-- Opening Marker --
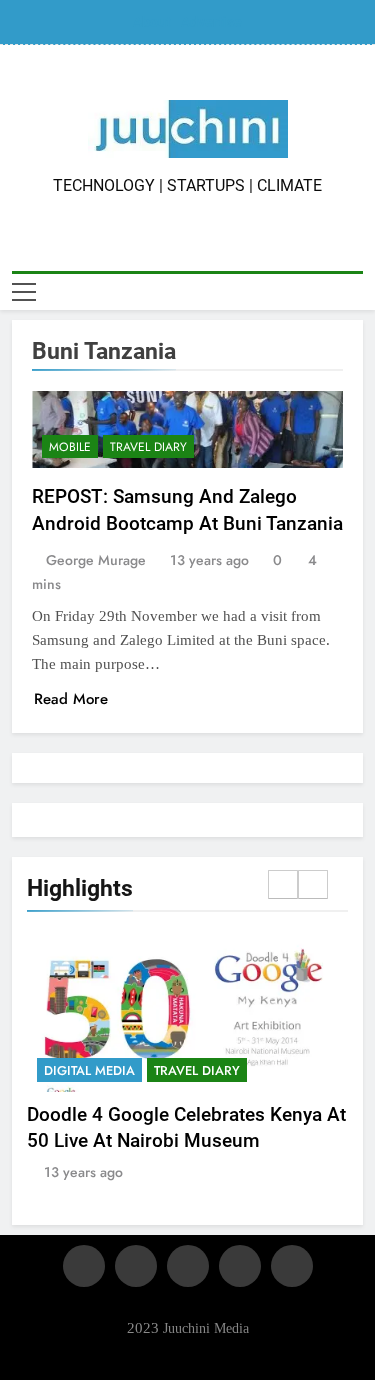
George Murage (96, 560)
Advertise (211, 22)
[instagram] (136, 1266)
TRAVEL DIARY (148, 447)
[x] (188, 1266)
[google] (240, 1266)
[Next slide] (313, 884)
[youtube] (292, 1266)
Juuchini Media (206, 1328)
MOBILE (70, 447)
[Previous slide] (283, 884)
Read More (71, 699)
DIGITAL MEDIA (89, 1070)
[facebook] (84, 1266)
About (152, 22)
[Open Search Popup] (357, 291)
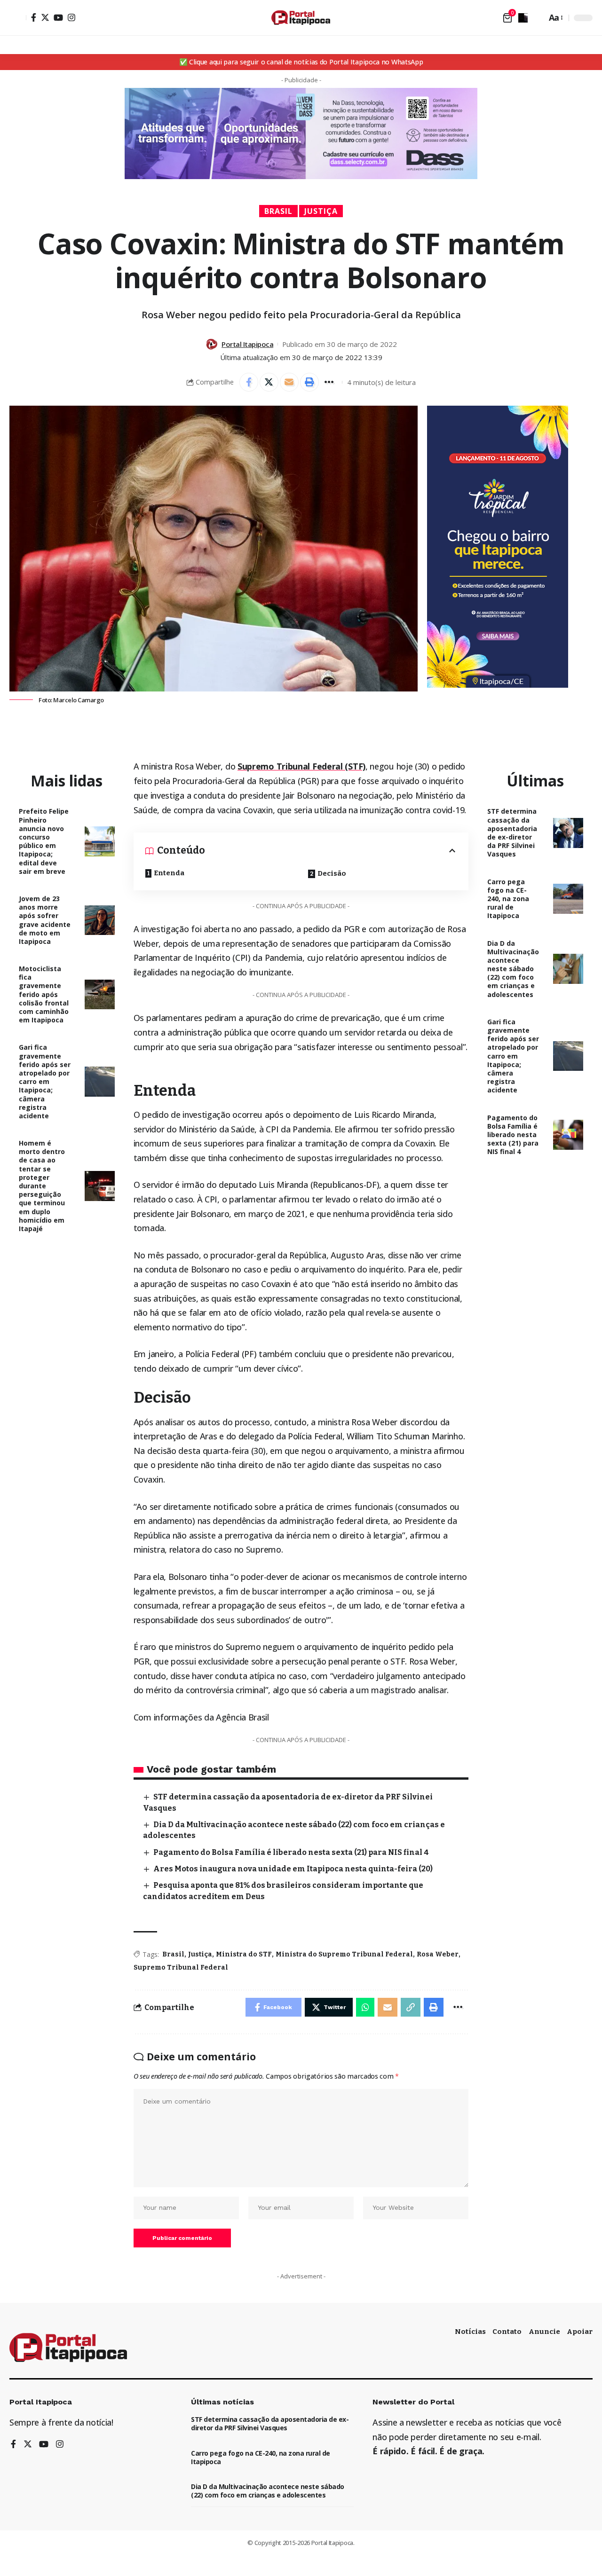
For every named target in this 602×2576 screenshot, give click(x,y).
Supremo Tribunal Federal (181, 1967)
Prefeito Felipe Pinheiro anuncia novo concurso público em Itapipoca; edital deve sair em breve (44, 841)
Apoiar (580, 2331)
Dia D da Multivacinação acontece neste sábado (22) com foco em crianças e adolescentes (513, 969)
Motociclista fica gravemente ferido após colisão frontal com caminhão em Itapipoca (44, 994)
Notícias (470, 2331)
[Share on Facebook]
-- Closing Marker --
Show every line of the listing containing the string "Itapipoca" by copying it.

Answer box =
Prefeito Felipe Pinheiro anuncia novo concurso público em Itapipoca; edital deve sair em breve (44, 841)
Motociclista fica gravemente ferido após colisão frontal com caminhão em Itapipoca (44, 994)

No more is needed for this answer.